Key Points to Mention
- ●
Recall@k is the primary quality metric -- always quantify the recall you need before choosing an index type. Lead with numbers, not vibes.
- ●
HNSW provides the best recall-throughput tradeoff for most workloads but is memory-intensive (expect ~1.3x the raw vector size); IVF+PQ trades recall for memory efficiency (as low as 0.01x the raw size).
- ●
Distance metric must match the embedding model's training objective (cosine, dot product, or L2) -- this is a hard requirement, not a preference.
- ●
Blue-green re-indexing is the production pattern for embedding model upgrades. Never do in-place model swaps.
- ●
Pre-filtering vs. post-filtering has major implications for result quality and latency. Pre-filtering is almost always better but requires index support.
Pitfalls to Avoid
- ●
Claiming vector stores provide exact nearest neighbors -- they are approximate by design. The clue is in the name: Approximate Nearest Neighbor.
- ●
Ignoring the memory footprint: a naive flat index of 100M x 768-dim vectors requires ~300 GB of RAM. That's a $2,400/month (~INR 2 lakh/month) cloud instance just for the index.
- ●
Conflating the vector store with the entire retrieval pipeline -- it is one component, not the whole system. Always clarify the boundary.
- ●
Assuming one index type fits all workloads without discussing scale, latency, and recall requirements. HNSW is great, but it's not always the answer.
Senior-Level Expectation
A senior candidate should be able to discuss the full lifecycle: embedding model selection, chunking strategy, index type selection with quantitative justification (not just "I'd use HNSW"), metadata schema design, re-indexing strategy (blue-green with validation gates), monitoring (recall regression, latency P99, QPS headroom), and capacity planning (memory per vector, storage growth rate, cost projections). The ability to reason about cost-performance tradeoffs -- especially under budget constraints common in Indian startups -- separates senior engineers from mid-level ones.
Summary
Let's recap what we've covered:
-
A vector store is a purpose-built system for indexing, persisting, and querying high-dimensional embedding vectors using approximate nearest neighbor algorithms. It's the retrieval backbone of modern ML systems.
-
The core tradeoff is recall vs. throughput: every ANN index sacrifices exact accuracy for sub-linear query time. Tuning this balance -- not just once, but continuously -- is the primary operational concern.
-
HNSW dominates for its recall-throughput profile (5-10ms queries at 0.95+ recall). IVF+PQ is preferred when memory is constrained (4-16x compression). Both can be composed in systems like FAISS.
-
Always match the distance metric to the embedding model's training objective -- cosine, dot product, and L2 are not interchangeable. Getting this wrong is the #1 silent failure mode.
-
Vector stores own geometry, not semantics: retrieval quality is bounded by the upstream embedding model's representation quality. If your results are bad, look upstream first.

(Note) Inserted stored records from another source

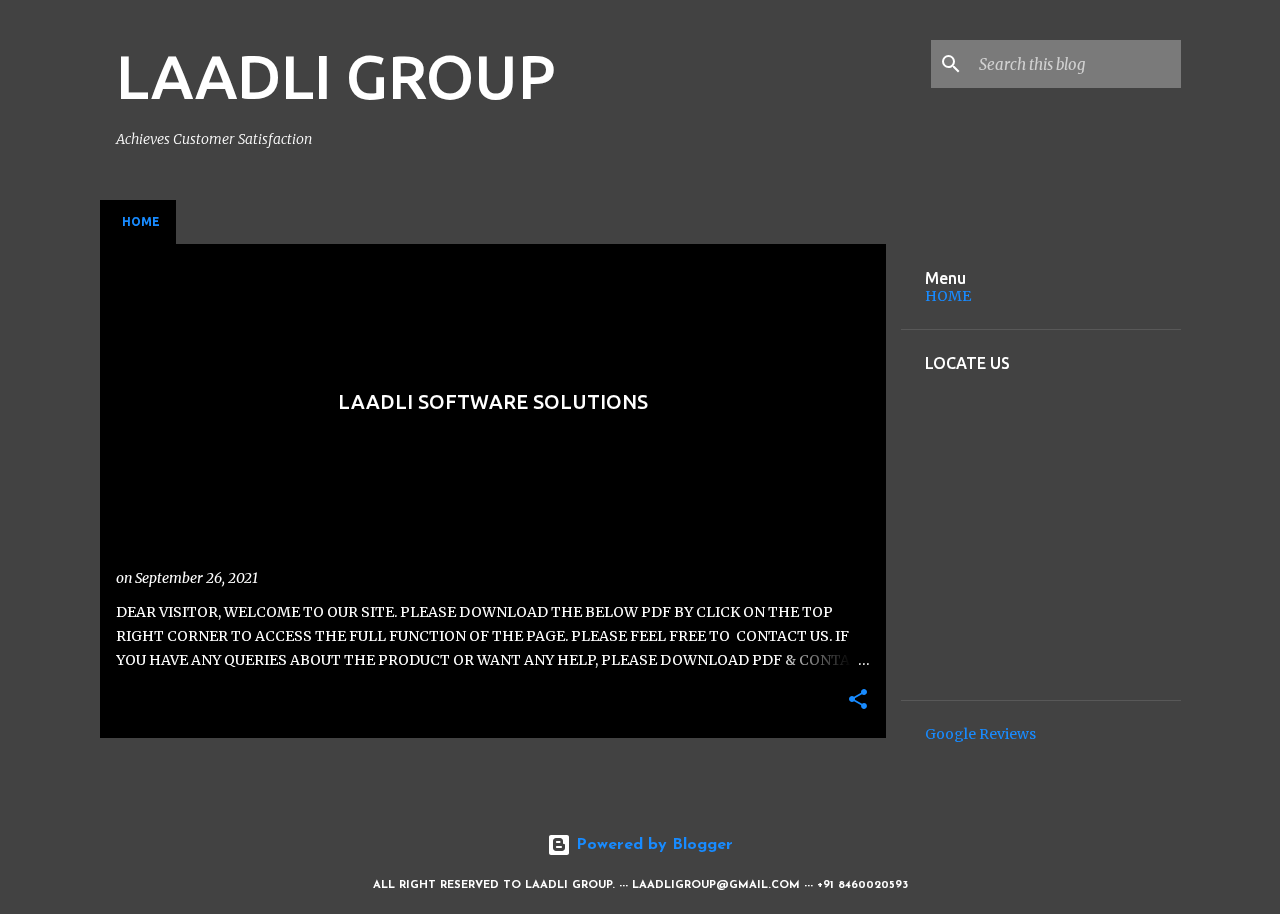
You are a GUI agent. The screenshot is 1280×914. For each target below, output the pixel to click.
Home (141, 221)
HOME (948, 296)
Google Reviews (980, 734)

A vector store is the bridge between learned representations and real-time retrieval. It enables ML systems to leverage dense embeddings at production scale by providing the indexing infrastructure that brute-force search simply cannot. Moving on to the next block in the pipeline, remember: the vector store determines the quality ceiling for everything downstream.